BEGIN

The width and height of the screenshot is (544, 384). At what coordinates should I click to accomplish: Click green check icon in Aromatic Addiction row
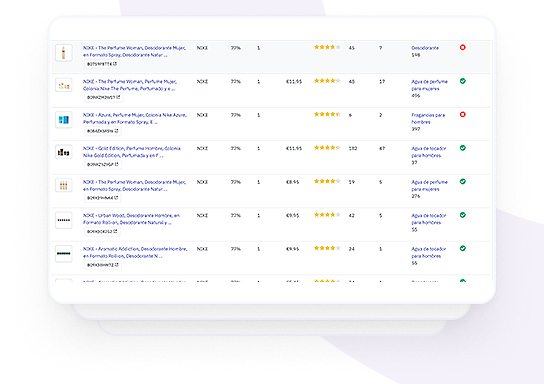click(462, 248)
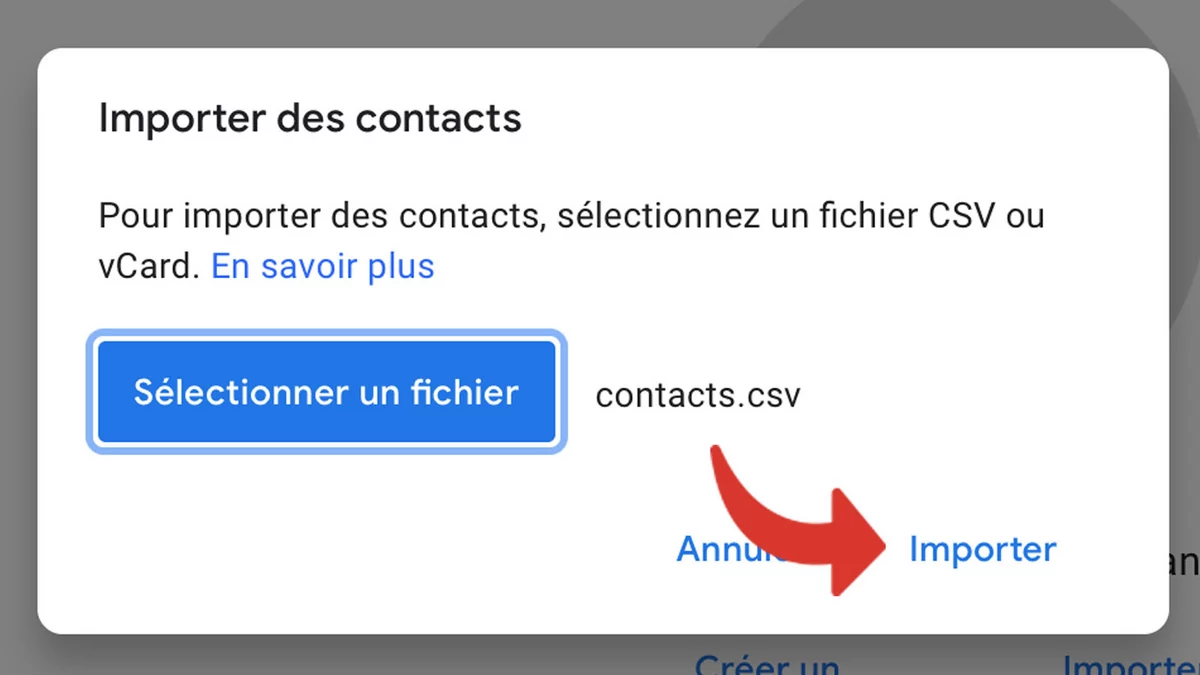Click the contacts.csv file name
Viewport: 1200px width, 675px height.
(x=698, y=394)
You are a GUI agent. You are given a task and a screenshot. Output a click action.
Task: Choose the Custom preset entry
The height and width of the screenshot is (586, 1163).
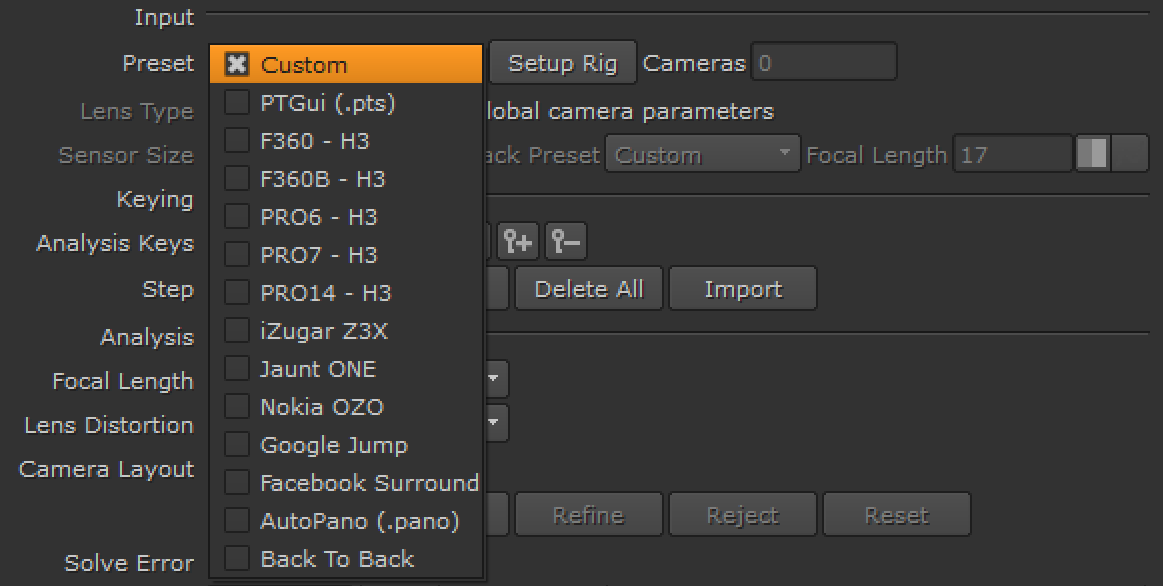tap(346, 64)
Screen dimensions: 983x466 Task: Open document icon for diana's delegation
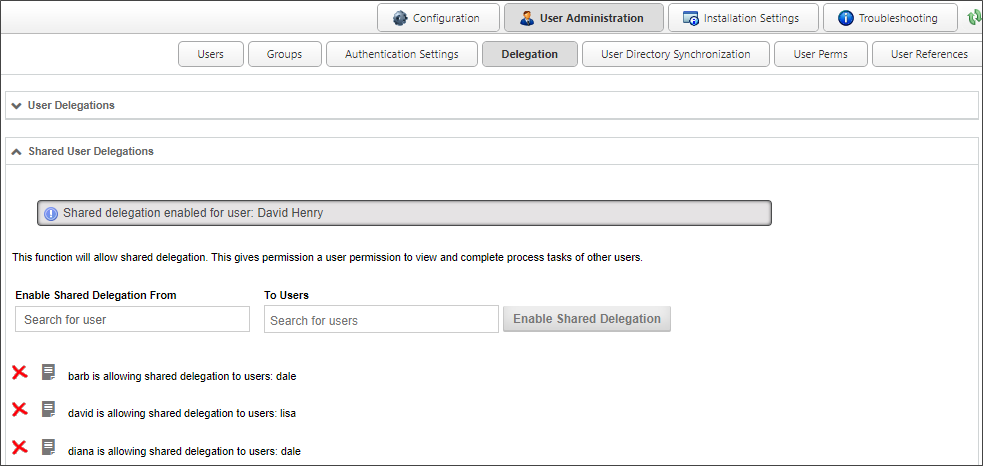[x=48, y=447]
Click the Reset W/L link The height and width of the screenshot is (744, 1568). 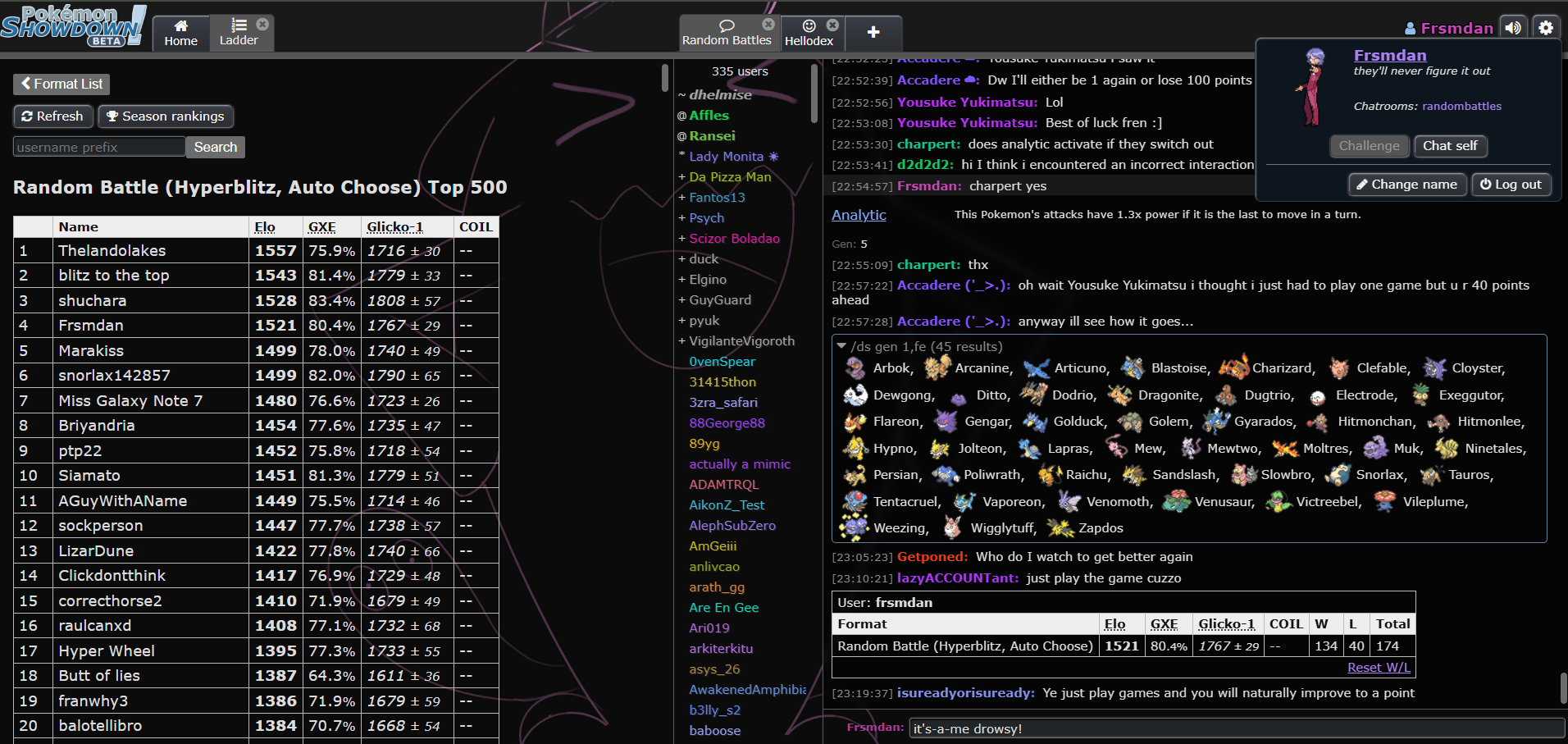1379,668
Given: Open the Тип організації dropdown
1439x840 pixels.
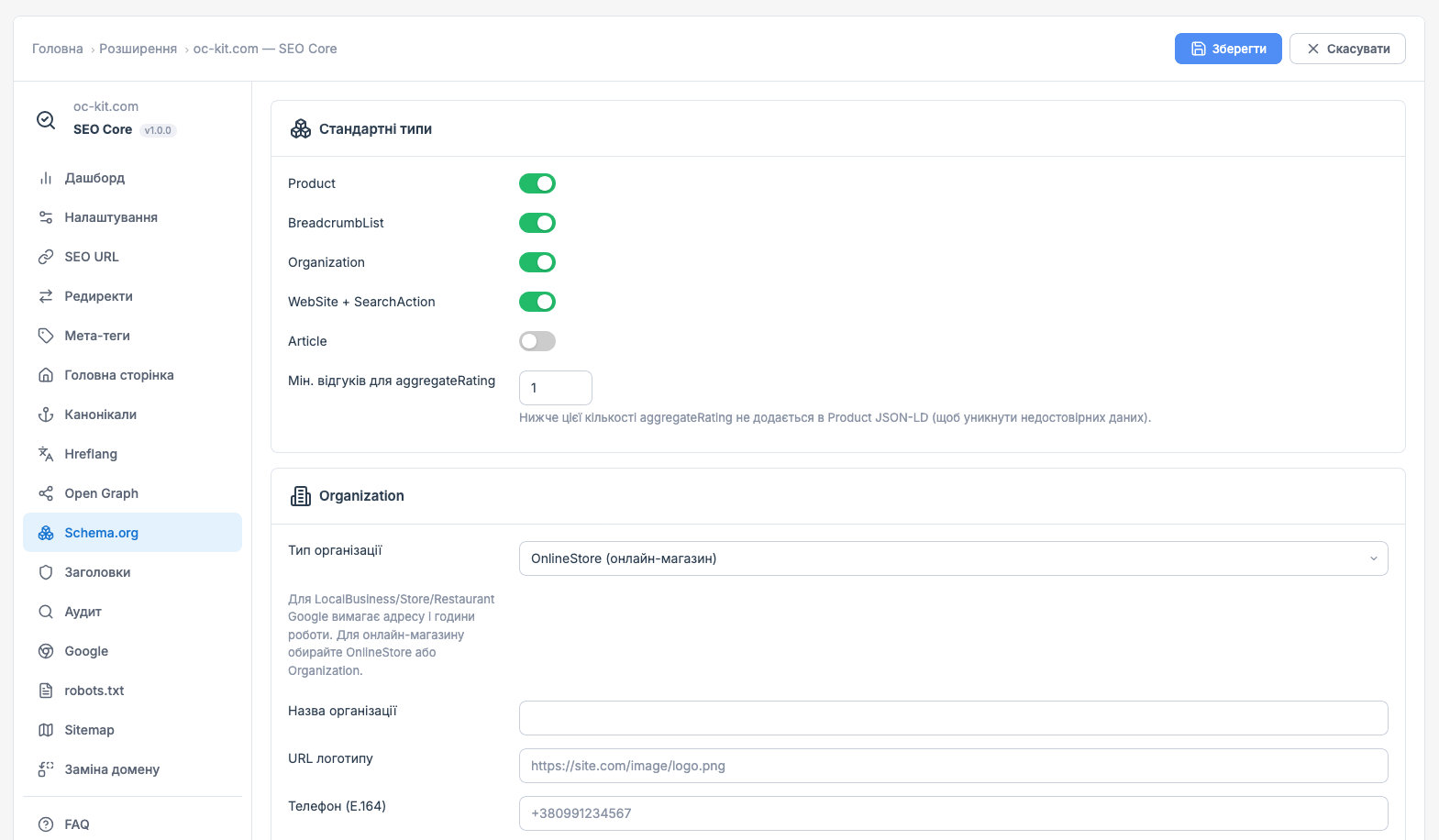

END

Please write out only the material above, exactly, from its first line through the line that contains "Task: Choose the Custom preset entry", and include no pictures.

The width and height of the screenshot is (544, 384). At what coordinates should I click to accomplish: Click green check icon in Aromatic Addiction row
click(462, 248)
Click the contacts.csv file name
Viewport: 1200px width, 675px height.
(x=698, y=394)
You are a GUI agent. You are given a task and a screenshot. Output a click action.
Task: Choose the Custom preset entry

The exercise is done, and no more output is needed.